Vorliegender Auszug:
▬▬▬▬▬▬

Mit dabei hat Rosalia F. einen 16 Kilogramm schweren Koffer. Und der weckt das Interesse der Grenzkontrolle. Auf den ersten Blick scheint der Inhalt unauffällig. Im Koffer befinden sich lediglich Kleidungsstücke, verpackt in drei Plastiksäcke. Doch die Füllung hat es in sich. Gemäss Anklageschrift der Staatsanwaltschaft Winterthur / Unterland sind die Kleider mit Kokain getränkt. Wie die Untersuchungen später zeigen, mit einer Menge von 3,447 Gramm. Und das Kokain hat einen «Reinheitsgehalt zwischen 93 bis 96 Prozent», heisst es weiter. In Zürich beträgt der Strassenpreis für ein Gramm Kokain etwa 100 Franken, die Ladung hatte also einen Wert von rund 350’000 Franken.

Schmuggelmethode: Kokain-Wäscherei

Der Schmuggel in Textilien gehört für die südamerikanischen Drogenkartelle zur einer der sichersten Arten, Kokain nach Europa zu verfrachten. In Kolumbien und Brasilien wird die Droge verflüssigt und die Kleider werden damit getränkt. Über den Luftweg oder auf Schiffen, via Frachthäfen wie Rotterdam, gelangt die Ware nach Europa.

▬▬▬▬▬▬

Zu bearbeitende Aufgaben:
[a] Gib den Text über den Kokainschmuggel beginnend bei „Schmuggelmethode: Kokain-Wäscherei“ und endend bei „Ware nach Europa.“ wieder und ersetze dabei „Textilien“ durch „Kleidung“.
[b] Welchen Reinheitsgehalt hatte das Kokain laut dem Text über den Kokainschmuggel?
[c] Knüpfe an den Text über den Kokainschmuggel an und führe ihn nach seinem letzten Satz weiter.

Erfasste Daten:
▬▬▬▬▬▬

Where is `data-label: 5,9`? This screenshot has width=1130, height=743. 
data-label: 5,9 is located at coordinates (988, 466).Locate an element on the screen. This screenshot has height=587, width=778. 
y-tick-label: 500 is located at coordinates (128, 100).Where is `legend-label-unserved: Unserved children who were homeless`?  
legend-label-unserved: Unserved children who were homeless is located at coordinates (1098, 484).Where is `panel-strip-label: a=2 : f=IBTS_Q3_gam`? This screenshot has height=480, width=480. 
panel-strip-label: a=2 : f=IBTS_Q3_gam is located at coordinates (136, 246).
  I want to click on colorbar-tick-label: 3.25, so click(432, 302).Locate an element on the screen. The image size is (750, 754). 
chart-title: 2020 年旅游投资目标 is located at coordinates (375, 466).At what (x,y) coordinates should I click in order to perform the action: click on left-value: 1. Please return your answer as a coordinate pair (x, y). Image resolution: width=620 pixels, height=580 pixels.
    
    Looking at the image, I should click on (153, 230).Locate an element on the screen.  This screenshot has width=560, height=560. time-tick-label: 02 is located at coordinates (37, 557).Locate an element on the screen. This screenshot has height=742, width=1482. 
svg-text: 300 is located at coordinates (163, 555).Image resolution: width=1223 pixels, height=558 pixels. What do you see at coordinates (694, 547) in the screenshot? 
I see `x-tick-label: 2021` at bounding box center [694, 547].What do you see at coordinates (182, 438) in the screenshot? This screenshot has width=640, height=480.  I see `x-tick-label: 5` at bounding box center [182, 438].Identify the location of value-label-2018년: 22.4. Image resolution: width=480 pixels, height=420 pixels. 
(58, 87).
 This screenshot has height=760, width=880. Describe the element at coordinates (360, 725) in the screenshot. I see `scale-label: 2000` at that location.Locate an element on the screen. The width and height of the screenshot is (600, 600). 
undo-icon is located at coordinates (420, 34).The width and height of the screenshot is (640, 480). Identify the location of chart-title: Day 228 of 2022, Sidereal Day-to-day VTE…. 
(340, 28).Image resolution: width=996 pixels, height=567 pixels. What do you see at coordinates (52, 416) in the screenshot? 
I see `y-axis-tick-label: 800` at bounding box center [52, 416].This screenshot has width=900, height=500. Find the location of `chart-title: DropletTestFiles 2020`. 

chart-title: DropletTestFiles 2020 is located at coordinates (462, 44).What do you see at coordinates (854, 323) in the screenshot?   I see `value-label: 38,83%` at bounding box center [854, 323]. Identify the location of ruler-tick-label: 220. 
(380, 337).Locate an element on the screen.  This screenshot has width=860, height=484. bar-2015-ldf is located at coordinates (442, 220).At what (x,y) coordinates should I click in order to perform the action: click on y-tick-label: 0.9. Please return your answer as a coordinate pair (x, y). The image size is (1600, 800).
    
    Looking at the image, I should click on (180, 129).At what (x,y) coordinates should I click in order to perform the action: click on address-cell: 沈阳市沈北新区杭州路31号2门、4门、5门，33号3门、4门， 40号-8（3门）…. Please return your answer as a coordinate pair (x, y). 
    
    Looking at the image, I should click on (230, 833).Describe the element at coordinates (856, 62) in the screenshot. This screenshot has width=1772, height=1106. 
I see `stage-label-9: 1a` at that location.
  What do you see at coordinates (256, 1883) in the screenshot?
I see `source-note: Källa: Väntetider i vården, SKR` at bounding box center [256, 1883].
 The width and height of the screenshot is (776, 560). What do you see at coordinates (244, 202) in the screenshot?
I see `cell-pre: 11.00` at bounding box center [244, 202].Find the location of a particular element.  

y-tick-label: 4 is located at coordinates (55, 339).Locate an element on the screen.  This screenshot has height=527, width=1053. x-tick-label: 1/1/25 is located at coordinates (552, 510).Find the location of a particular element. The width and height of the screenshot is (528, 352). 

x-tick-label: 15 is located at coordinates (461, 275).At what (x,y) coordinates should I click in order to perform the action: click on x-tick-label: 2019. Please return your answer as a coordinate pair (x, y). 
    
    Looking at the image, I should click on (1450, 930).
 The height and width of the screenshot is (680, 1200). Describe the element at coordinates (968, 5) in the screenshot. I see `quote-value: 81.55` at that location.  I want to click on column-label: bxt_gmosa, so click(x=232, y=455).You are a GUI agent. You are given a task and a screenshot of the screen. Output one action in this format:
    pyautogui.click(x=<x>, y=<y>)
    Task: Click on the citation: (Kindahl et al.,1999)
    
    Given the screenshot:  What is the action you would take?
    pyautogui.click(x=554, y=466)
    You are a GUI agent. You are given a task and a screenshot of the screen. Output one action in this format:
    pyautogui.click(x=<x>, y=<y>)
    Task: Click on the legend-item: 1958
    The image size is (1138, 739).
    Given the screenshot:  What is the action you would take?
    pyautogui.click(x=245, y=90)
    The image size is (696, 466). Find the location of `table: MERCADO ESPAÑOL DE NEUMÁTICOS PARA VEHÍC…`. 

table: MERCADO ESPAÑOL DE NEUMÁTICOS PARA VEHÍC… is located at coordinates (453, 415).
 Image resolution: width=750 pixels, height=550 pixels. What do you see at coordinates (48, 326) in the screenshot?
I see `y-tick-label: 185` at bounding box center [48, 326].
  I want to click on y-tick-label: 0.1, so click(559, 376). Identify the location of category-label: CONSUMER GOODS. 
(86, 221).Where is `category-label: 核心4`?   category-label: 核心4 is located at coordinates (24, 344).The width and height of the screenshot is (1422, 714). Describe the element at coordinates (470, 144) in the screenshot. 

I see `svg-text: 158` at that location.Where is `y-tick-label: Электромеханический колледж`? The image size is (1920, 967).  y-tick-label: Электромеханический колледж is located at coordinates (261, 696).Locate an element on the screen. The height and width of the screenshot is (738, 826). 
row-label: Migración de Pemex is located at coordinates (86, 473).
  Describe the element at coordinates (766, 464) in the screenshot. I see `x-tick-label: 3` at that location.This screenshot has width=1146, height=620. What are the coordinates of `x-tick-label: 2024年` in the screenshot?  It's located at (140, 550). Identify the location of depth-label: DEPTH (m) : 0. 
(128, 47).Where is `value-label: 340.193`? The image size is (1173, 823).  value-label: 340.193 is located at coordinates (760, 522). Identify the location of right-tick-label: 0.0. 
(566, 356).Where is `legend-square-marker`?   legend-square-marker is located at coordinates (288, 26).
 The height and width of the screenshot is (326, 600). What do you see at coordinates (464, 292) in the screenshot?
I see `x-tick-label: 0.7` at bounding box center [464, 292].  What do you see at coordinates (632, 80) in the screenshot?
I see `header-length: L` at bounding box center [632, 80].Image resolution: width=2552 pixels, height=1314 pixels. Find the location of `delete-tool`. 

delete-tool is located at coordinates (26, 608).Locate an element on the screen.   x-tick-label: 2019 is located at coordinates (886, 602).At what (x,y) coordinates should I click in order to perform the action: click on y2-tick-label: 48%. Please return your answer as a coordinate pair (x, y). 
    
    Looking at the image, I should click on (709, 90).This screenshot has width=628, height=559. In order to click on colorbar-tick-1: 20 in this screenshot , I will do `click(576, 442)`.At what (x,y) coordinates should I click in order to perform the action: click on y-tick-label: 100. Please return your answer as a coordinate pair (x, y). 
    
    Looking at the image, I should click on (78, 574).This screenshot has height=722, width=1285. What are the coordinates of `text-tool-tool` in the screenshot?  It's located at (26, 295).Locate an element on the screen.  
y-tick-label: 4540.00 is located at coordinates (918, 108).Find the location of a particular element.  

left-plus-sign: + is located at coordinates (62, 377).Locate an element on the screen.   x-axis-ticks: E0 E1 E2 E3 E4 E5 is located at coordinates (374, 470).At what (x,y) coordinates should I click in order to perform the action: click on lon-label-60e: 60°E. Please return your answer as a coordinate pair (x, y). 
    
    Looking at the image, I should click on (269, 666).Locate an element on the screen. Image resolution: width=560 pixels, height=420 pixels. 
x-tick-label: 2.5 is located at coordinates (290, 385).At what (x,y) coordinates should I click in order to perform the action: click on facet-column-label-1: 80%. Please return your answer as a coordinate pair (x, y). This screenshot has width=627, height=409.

▬▬▬▬▬▬

Lösungsteil:
[a]
Schmuggelmethode: Kokain-Wäscherei

Der Schmuggel in Kleidung gehört für die südamerikanischen Drogenkartelle zur einer der sichersten Arten, Kokain nach Europa zu verfrachten. In Kolumbien und Brasilien wird die Droge verflüssigt und die Kleider werden damit getränkt. Über den Luftweg oder auf Schiffen, via Frachthäfen wie Rotterdam, gelangt die Ware nach Europa.

[b] Zwischen 93 und 96 Prozent.

[c]
Doch wie wird das Kokain wieder extrahiert? Der niederländischen Polizei gelang im Sommer 2020 einen Schlag gegen das organisierte Verbrechen. In Nijeveen, einem Dorf im Nordosten des Landes, stürmte sie eine Kokain-Wäscherei. Sie war in einem ehemaligen Pferdestall untergebracht und florierte. An Spitzentagen sollen hier rund 200 Kilogramm Kokain pro Tag aus den Kleidern gewaschen worden sein. Damals erklärten die Ermittler den Medien: «Kompliziert ist es nicht, das Kokain wieder aus den Stoffen zu waschen. Nach einer Spülung mit bestimmten Chemikalien setzt sich das Kokain als Pulver ab und kann zu Blöcken gepresst werden.»

In dieser Drogen-Wäscherei wurden bis zu 200 Kilogramm Kokain pro Tag gewaschen. Quelle: Polizei

In welcher Kokain-Wäscherei Rosalia F. ihren Koffer hätte abliefern sollen, ist unklar. Sicher ist: Die 49-Jährige ist wegen Verbrechen gegen das Betäubungsmittelgesetz angeklagt. Am 10. Januar muss sie sich für ihren Schmuggelversuch vor dem Bezirksgericht Bülach verantworten. Die zuständige Staatsanwaltschaft fordert eine Freiheitsstrafe von 36 Monaten, wovon 10 unbedingt und 26 bedingt, mit einer Probezeit von zwei Jahren, ausgesprochen werden sollen. Rosalia F. sitzt seit dem 31. Oktober 2022 im vorzeitigen Strafvollzug.

Schmuggelmethode: doppelte Wände

Der zweite Beschuldigte, der Däne Bente H.*, versuchte seinen Schmuggelversuch bereits am 15. Februar 2022. Der 65-jährige Rentner reiste an diesem Tag von Sao Paulo über Doha am Flughafen Zürich-Kloten in die Schweiz ein. Nach kurzem Aufenthalt wollte er mit Flug LX1026 weiter nach Düsseldorf fliegen.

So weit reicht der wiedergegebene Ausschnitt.